What I meant is to freeze a request queue temporarily (until hot
unplugging of a CPU has finished). I would never suggest to freeze a
request queue forever and I think that you already knew that.

>> Please clarify what "when requests can't be completed" means. Are you
>> referring to requests that take longer than expected due to e.g. a
>> controller lockup or to requests that take a long time intentionally?
> 
> If all CPUs in one hctx->cpumask are offline, the managed irq of this hw
> queue will be shutdown by genirq code, so any in-flight IO won't be
> completed or timedout after the managed irq is shutdown because of cpu
> offline.
> 
> Some drivers may implement timeout handler, so these in-flight requests
> will be timed out, but still not friendly behaviour given the default
> timeout is too long.
> 
> Some drivers don't implement timeout handler at all, so these IO won't
> be completed.

I think that the block layer needs to be notified after the decision has
been taken to offline a CPU and before the interrupts associated with
that CPU are disabled. That would allow the block layer to freeze a
request queue without triggering any timeouts (ignoring block driver and
hardware bugs). I'm not familiar with CPU hotplugging so I don't know
whether or not such a mechanism already exists.

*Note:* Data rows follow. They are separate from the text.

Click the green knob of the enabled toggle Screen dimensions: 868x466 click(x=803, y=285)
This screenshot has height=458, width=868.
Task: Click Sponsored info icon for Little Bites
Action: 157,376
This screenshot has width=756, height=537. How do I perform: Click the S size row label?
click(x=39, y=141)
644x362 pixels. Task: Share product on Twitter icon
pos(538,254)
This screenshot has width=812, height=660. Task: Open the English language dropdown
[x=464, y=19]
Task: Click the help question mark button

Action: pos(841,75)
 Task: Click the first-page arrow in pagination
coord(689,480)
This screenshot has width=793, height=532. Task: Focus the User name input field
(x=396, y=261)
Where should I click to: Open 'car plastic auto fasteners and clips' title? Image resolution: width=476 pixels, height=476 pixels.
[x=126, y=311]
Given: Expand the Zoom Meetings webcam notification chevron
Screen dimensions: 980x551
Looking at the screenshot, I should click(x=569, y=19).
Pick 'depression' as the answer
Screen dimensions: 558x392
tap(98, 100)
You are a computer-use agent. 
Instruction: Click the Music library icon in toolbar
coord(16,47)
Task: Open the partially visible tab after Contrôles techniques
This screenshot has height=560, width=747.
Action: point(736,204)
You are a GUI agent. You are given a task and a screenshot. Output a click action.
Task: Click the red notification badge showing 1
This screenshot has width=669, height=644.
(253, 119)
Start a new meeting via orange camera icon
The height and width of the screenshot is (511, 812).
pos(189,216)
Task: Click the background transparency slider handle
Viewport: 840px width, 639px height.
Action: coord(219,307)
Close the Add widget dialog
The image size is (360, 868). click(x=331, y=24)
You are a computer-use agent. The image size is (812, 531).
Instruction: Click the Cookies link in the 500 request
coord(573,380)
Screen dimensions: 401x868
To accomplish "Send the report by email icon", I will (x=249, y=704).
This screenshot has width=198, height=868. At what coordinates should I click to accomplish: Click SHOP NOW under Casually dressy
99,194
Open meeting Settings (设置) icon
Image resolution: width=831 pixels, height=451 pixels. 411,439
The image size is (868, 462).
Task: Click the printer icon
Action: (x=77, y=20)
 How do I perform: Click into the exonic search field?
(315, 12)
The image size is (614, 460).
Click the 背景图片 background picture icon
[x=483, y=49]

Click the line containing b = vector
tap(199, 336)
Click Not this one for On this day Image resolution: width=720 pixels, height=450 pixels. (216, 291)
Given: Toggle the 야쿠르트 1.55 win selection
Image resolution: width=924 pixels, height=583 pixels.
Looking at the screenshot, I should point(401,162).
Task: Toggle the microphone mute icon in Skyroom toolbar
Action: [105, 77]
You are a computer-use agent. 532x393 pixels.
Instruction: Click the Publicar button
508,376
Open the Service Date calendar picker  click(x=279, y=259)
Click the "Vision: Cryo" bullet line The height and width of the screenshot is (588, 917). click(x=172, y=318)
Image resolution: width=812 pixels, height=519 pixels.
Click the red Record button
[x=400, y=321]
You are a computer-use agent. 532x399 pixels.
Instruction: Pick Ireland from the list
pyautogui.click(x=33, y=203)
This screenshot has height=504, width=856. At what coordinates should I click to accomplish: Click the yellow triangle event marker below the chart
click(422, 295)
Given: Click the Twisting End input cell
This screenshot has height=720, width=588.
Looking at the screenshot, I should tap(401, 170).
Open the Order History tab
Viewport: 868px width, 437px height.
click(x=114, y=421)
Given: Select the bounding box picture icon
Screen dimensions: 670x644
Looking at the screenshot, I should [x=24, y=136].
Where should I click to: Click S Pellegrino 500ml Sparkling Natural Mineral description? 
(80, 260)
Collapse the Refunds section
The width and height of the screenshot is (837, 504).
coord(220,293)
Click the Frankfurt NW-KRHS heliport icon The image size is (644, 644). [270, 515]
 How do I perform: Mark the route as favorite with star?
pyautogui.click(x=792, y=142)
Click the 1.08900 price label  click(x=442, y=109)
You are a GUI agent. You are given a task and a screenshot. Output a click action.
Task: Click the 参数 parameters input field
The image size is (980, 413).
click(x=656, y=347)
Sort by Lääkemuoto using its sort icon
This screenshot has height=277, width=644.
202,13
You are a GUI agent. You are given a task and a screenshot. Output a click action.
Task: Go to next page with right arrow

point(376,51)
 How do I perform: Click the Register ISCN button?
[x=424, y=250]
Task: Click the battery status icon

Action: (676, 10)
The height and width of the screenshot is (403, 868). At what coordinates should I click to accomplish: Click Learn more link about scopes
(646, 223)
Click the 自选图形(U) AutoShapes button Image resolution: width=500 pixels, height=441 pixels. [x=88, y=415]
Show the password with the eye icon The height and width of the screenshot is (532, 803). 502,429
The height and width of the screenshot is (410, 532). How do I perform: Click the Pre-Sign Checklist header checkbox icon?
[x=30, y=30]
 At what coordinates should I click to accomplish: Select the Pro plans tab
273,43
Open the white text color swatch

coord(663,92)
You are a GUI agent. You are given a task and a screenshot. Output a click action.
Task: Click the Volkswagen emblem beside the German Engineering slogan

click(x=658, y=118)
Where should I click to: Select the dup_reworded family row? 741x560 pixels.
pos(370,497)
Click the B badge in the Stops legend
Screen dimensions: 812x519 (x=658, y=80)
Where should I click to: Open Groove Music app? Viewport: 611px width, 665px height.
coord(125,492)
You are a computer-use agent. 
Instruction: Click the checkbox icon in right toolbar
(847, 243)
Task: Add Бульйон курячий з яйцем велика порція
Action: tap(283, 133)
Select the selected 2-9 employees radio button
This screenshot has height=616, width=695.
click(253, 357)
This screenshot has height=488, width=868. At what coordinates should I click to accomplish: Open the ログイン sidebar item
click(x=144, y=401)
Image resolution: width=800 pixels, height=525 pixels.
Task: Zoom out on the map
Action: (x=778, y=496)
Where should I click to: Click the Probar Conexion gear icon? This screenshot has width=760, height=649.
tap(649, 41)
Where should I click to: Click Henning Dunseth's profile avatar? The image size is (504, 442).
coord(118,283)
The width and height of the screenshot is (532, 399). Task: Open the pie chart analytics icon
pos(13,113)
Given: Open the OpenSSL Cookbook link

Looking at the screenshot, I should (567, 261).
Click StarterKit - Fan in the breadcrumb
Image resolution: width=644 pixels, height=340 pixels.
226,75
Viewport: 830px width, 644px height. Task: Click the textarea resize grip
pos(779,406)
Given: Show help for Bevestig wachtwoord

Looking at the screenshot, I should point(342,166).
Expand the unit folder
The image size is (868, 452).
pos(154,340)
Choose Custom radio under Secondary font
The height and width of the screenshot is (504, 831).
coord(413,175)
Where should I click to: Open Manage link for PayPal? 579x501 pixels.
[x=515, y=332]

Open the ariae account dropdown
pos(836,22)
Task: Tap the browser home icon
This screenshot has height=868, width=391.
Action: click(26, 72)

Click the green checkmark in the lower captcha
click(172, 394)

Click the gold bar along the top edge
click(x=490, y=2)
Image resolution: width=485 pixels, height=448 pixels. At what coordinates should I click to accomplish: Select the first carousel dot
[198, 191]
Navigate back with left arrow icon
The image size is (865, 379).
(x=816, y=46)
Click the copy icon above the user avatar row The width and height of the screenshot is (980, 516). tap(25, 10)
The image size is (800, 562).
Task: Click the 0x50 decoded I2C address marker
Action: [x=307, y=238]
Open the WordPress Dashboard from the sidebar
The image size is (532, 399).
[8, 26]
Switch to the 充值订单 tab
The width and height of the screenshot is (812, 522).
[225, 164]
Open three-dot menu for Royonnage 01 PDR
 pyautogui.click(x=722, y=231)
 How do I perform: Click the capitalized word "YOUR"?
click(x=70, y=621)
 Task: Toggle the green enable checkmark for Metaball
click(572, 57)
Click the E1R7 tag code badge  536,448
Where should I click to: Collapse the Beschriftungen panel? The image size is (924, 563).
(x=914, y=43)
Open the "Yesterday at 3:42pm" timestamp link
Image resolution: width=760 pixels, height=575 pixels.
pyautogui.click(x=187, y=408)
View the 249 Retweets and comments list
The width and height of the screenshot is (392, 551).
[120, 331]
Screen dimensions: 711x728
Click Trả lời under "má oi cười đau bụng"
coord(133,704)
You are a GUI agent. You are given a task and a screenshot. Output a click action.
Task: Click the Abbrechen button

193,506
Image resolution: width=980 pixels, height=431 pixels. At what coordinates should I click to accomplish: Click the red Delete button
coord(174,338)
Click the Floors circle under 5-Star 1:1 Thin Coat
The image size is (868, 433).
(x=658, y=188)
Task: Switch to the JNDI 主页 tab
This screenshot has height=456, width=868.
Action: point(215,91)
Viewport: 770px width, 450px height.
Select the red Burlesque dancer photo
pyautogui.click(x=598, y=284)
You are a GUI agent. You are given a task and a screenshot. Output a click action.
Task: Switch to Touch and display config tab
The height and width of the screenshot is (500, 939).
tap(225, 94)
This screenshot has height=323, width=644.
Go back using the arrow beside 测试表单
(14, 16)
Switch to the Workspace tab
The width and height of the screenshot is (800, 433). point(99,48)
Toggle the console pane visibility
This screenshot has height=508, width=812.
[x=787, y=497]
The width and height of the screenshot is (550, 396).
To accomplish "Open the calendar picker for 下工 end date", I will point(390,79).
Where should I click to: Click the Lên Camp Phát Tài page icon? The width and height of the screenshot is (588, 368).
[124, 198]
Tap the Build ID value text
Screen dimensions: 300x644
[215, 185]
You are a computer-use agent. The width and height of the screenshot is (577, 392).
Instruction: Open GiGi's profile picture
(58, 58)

>> The former case is handled by the block layer timeout handler. I propose
>> to handle the latter case by introducing a new callback function pointer
>> in struct blk_mq_ops that aborts all outstanding requests.
> 
> As I mentioned, timeout isn't a friendly behavior. Or not every driver
> implements timeout handler or well enough.

What I propose is to fix those block drivers instead of complicating the
block layer core further and instead of introducing potential deadlocks
in the block layer core.

>> Request queue
>> freezing is such an important block layer mechanism that I think we
>> should require that all block drivers support freezing a request queue
>> in a short time.
> 
> Firstly, we just need to drain in-flight requests and re-submit queued
> requests from one single hctx, and queue wide freezing causes whole
> userspace IOs blocked unnecessarily.

Freezing a request queue for a short time is acceptable. As you know we
already do that when the queue depth is modified, when the write-back
throttling latency is modified and also when the I/O scheduler is changed.

> Secondly, some requests may not be completed at all, so freezing can't
> work because freeze_wait may hang forever.

If a request neither can be aborted nor completes then that's a severe
bug in the block driver that submitted the request to the block device.

Bart.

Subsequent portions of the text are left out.